> **Assignment**
From the very first line of the records through the line that contains "The width and height of the screenshot is (979, 371).", repeat everything exactly except the pictures, and add nothing.

> **Input material**

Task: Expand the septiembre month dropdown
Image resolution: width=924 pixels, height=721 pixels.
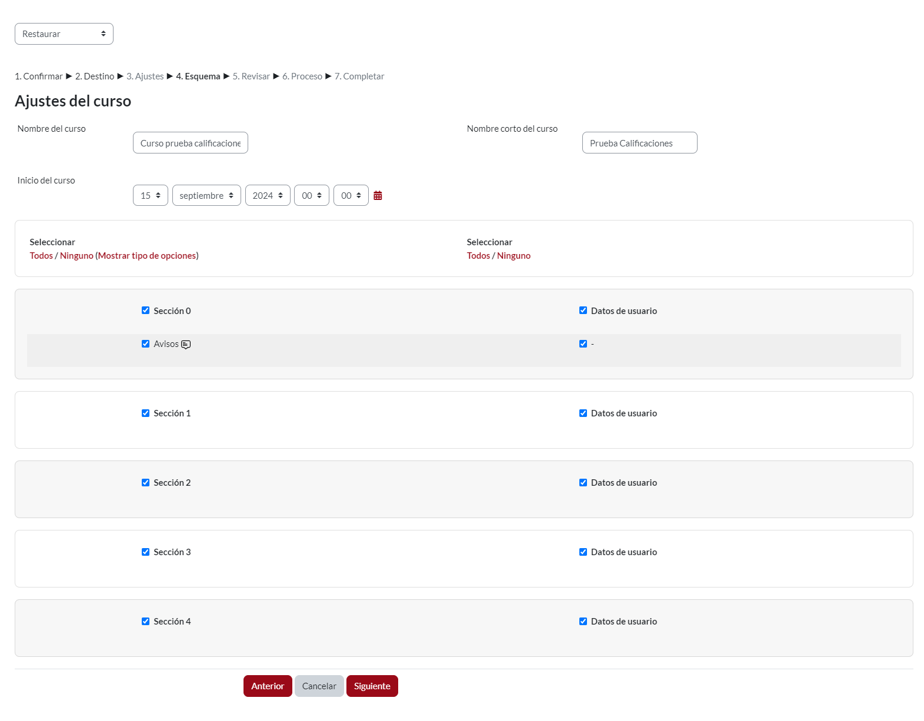Action: click(x=206, y=196)
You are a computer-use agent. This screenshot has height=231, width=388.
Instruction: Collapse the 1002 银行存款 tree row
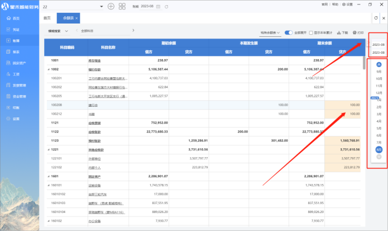[47, 69]
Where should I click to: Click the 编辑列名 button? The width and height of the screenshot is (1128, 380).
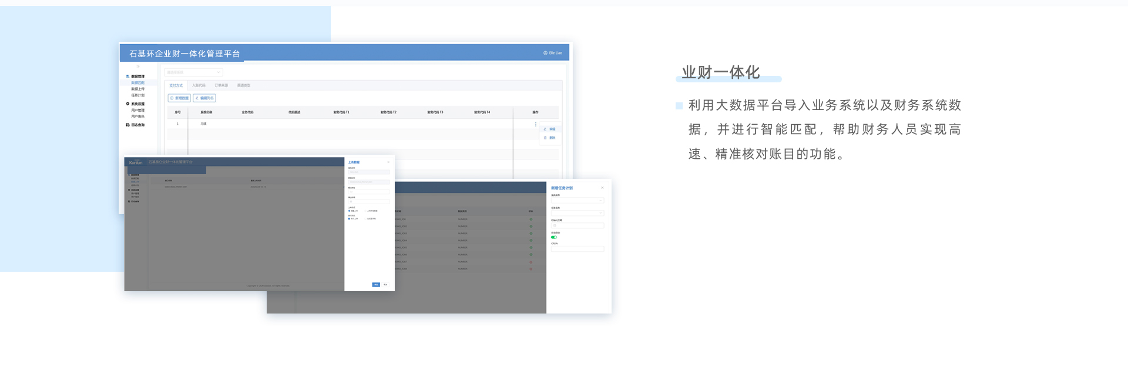point(204,98)
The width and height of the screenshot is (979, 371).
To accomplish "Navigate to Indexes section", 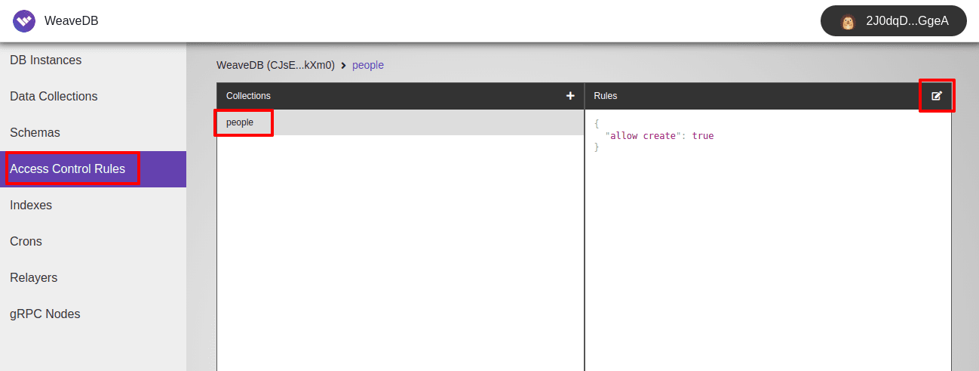I will point(31,206).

> **Response**
Task: Expand the septiembre month dropdown
Image resolution: width=924 pixels, height=721 pixels.
Action: click(x=206, y=196)
You are a computer-use agent. This screenshot has height=231, width=388.
Instruction: Collapse the 1002 银行存款 tree row
[47, 69]
Where should I click to: Click the 编辑列名 button? The width and height of the screenshot is (1128, 380).
point(204,98)
The width and height of the screenshot is (979, 371).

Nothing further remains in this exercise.